Labs where folks can just walk in and order tests on themselves are popping up in retail centers across the country. Any Lab Test Now, for example, has 100 stores in almost three dozen states. And the company says it's opening five new labs a month. And there are at least three other national chains that are expanding.

At Any Lab Test Now, co-owner Anthony Richey pulls out a long sheet of paper with all the different tests his lab offers. There's everything from an HIV screening to a "fatigue" panel. It looks like a sushi menu.

"You say, 'Well I want to check my diabetes, I want to get a hemoglobin A1C, and maybe I'll check my lipid panel. And I'm a male over 40 so I'll get my PSA checked,' " Richey says.
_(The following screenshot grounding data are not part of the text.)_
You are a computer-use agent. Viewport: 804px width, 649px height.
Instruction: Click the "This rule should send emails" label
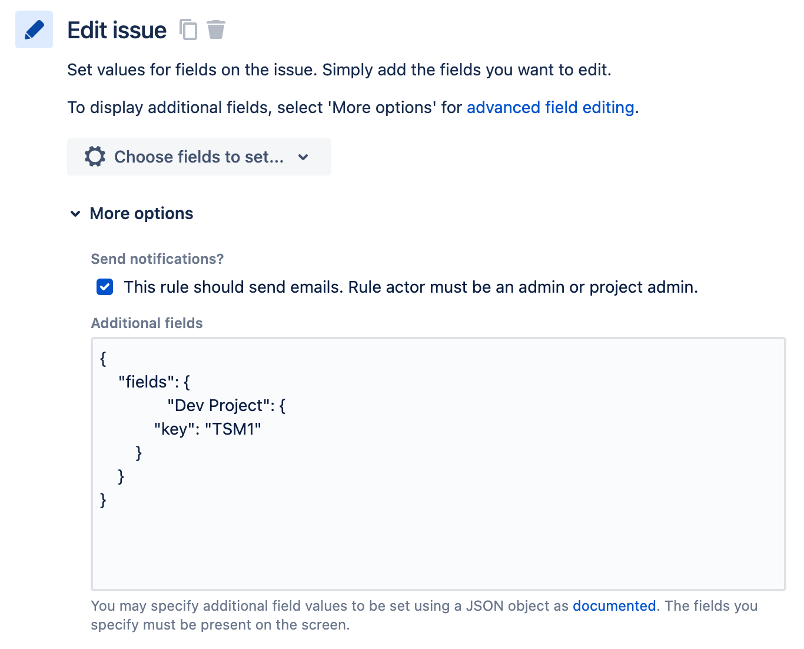(411, 287)
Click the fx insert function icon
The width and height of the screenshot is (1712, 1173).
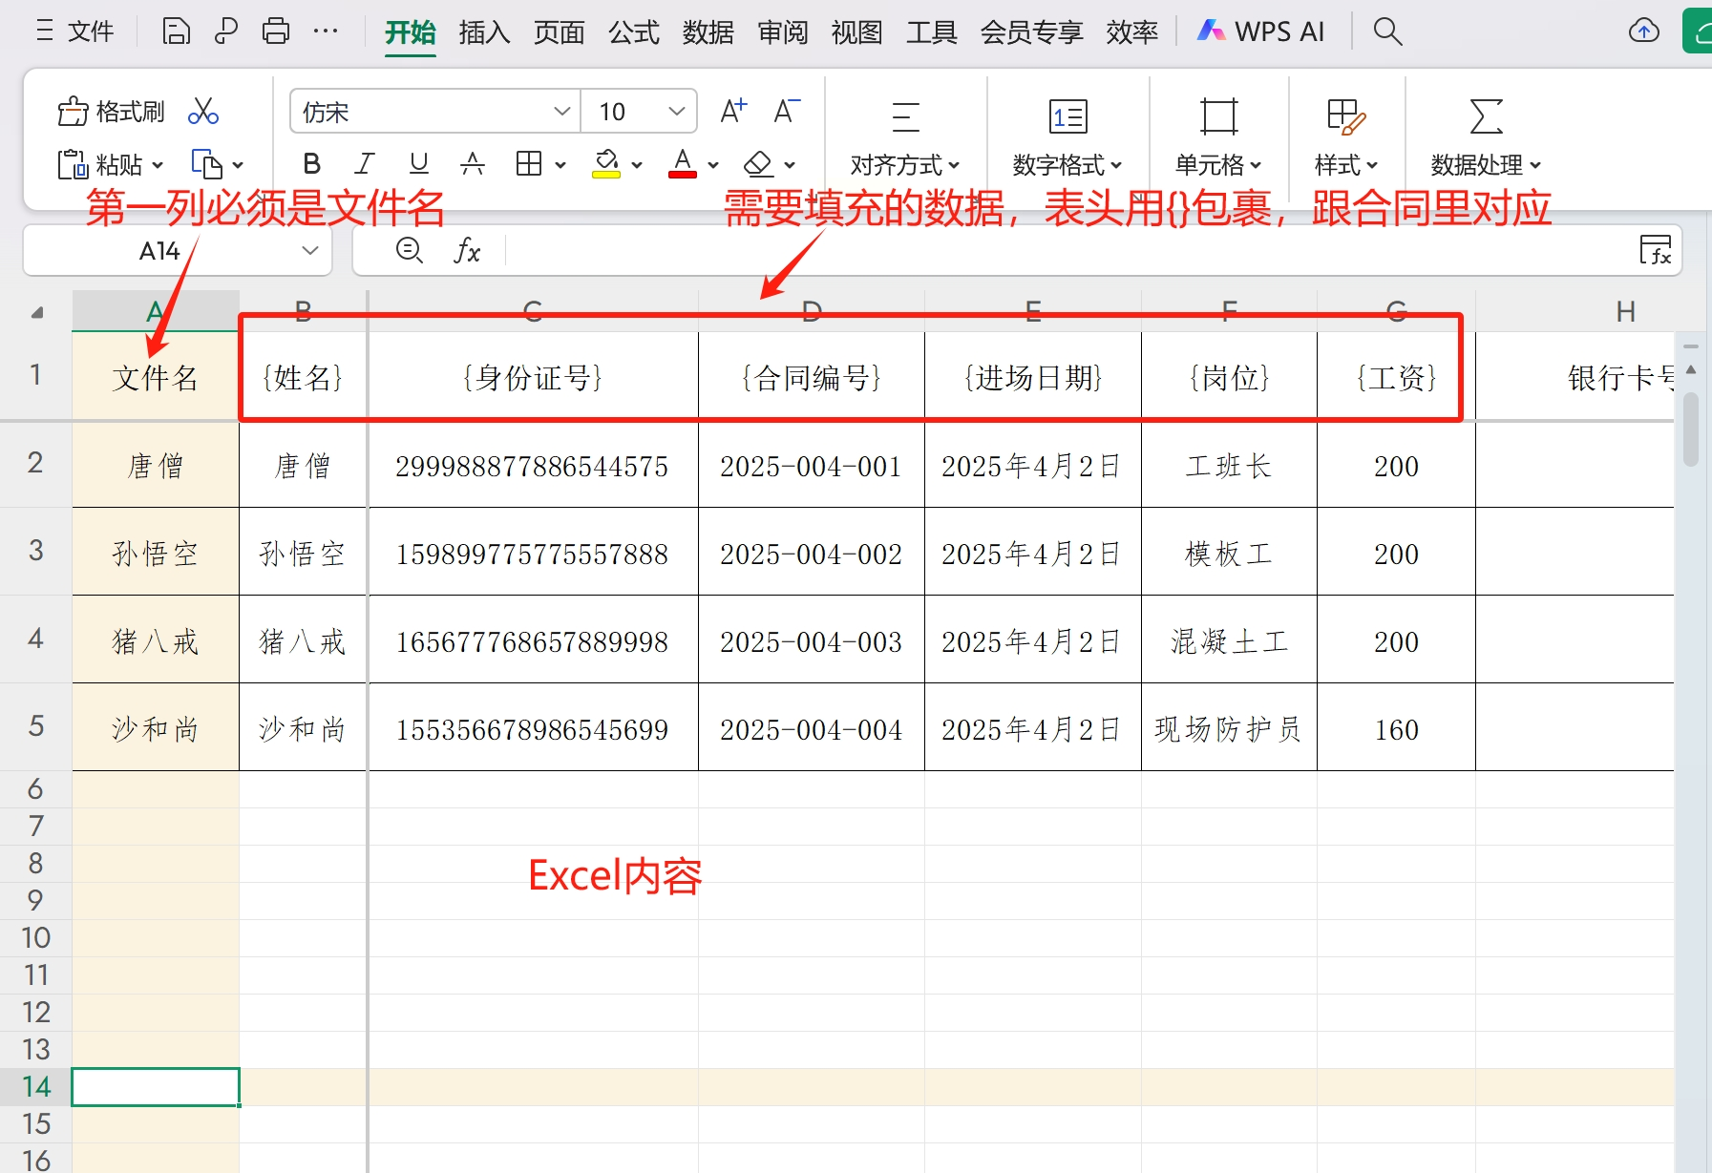tap(466, 251)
But why would anyone walk in and have these tests done on their own? Richey says it's convenient: there's no hospital parking, no wait time and no co-pay. And some people just want their results confidential.

Franchises like this one send the tests off to a lab, so the storefront lab is like a middleman, with a little extra tacked onto the cost of the test to make a profit. At Any Lab Test Now, a doctor reviews the results, but won't give medical advice beyond "see your own physician."

Control Over Healthcare, Or Unnecessary Testing?

Even though labs are heavily regulated, a few states like New York and Rhode Island prohibit what's called direct access testing. But Kevin Hein, a lawyer who represents lab franchisees, says these walk-in clinics will prosper anyway.

"It's another way for people to take control of their own health and monitor stuff that they feel is important to monitor without always having to have a doctor involved," Hein says.

And that's what is dangerous, says Michael Wilkes, professor of medicine at the University of California, Davis. He says false alarms come with the turf.

"If you order enough tests, something will eventually come back positive," Wilkes says. And without a doctor's input, he says, that can send someone into a panic. What's more, ordering tests can drive up health care costs. That's because a positive result, Wilkes says, is usually followed by a doctor's visit.

"And now a doctor most likely has to repeat the test. And then there's a whole list of cascade of new tests to confirm or go against what the tests show," he says.

But the main issue, critics say, is that lab franchises are in the business of selling tests — tests that doctors might never have ordered — based on profit.

"From a marketing standpoint it's a good position to be in where you create a service, create a demand," says Rodney Forsman, president of the Clinical Laboratory Management Association. "It becomes a consumable like Starbucks or bottled water."

Forsman says he worries about the motives of those turning medical tests into a commodity. But as insurance companies ask patients to swallow a bigger chunk of lab costs, the lab franchise industry could grow even more in the coming years.